Work to complete | In the records below, find the line with "Image resolution: width=382", then retype it and every following line exactly, stopping after the line with "You are a computer-use agent.". Leave the pictures out.

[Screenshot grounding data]

········

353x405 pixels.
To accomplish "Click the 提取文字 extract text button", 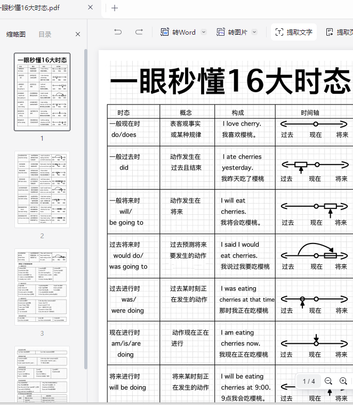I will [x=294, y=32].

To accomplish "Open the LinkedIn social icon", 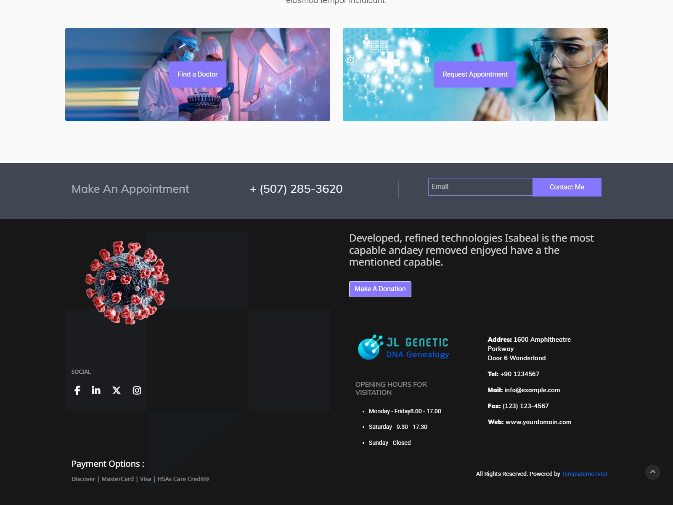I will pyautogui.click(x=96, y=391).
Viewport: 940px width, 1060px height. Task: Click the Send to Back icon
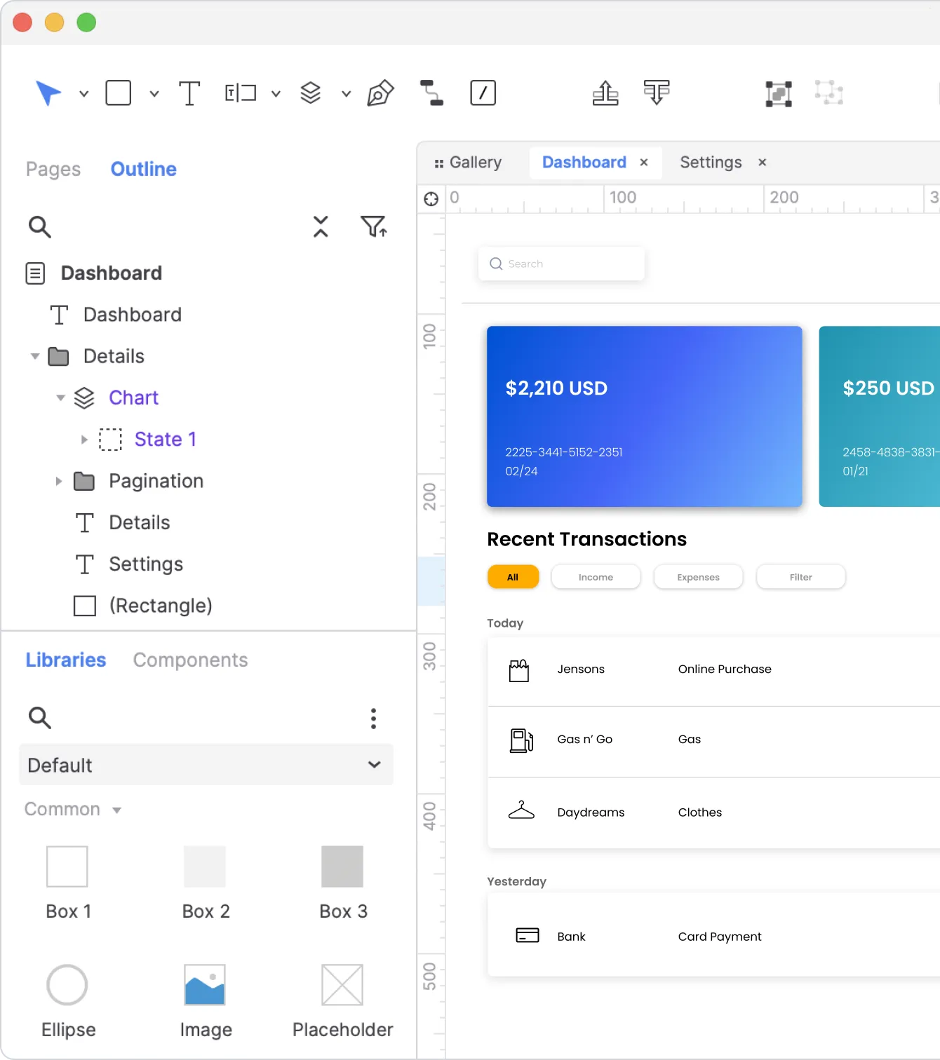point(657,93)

········

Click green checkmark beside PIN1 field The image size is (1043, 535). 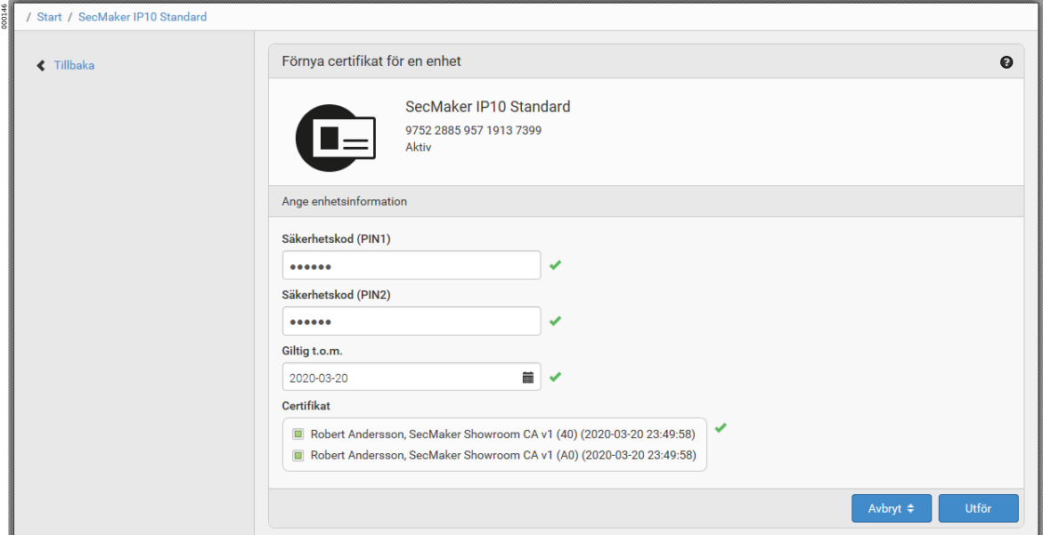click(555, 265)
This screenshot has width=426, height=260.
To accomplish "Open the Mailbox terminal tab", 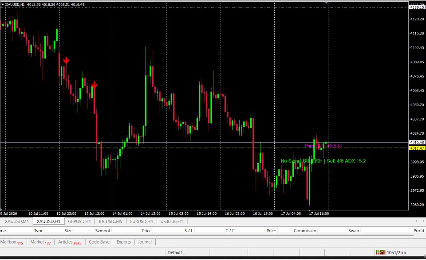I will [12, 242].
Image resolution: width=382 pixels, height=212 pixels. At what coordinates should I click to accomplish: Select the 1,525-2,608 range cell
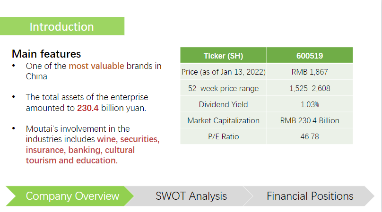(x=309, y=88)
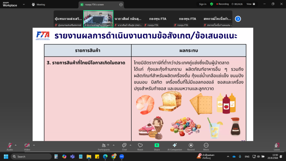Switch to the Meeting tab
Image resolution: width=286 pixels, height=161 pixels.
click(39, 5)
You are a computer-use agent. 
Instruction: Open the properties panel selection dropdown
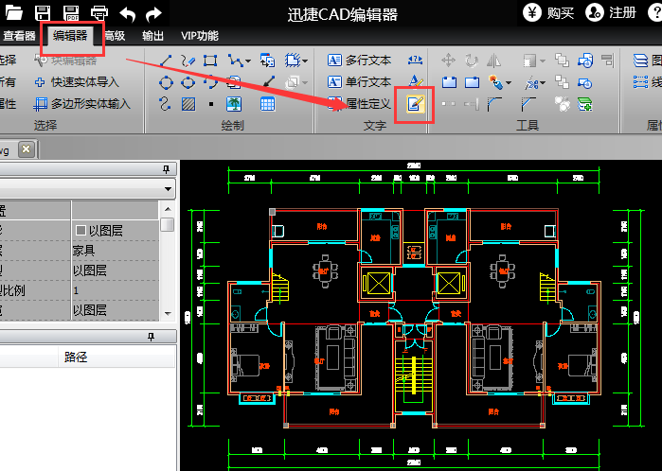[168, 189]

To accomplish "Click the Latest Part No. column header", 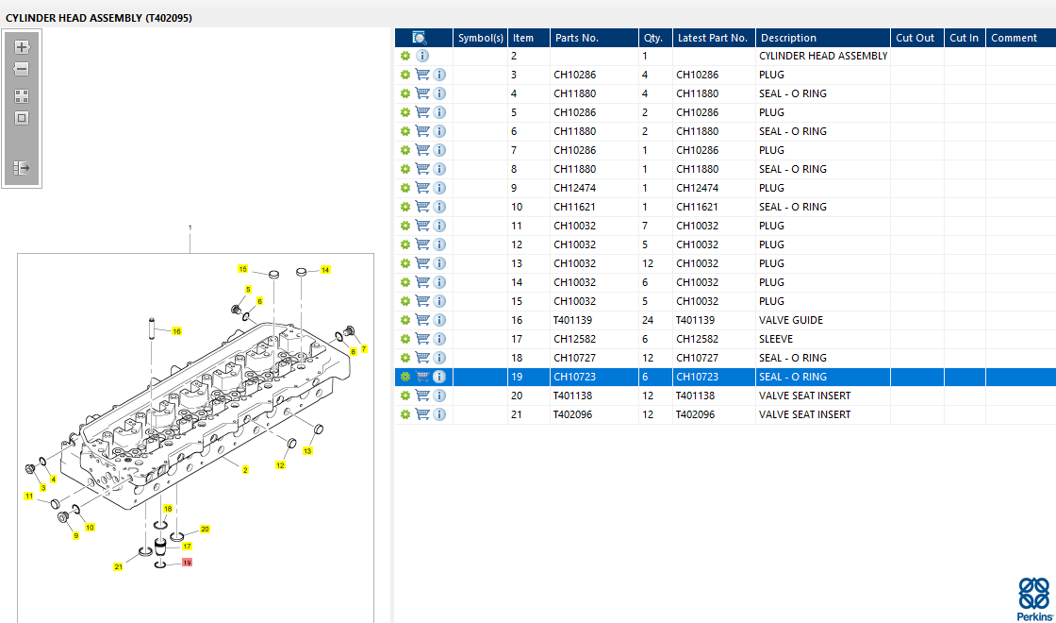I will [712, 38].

········

Task solution |
Image resolution: width=382 pixels, height=212 pixels. At what coordinates should I click to accomplish: Select the 1,525-2,608 range cell
(x=309, y=88)
Switch to the Meeting tab
Image resolution: width=286 pixels, height=161 pixels.
click(39, 5)
You are a computer-use agent. 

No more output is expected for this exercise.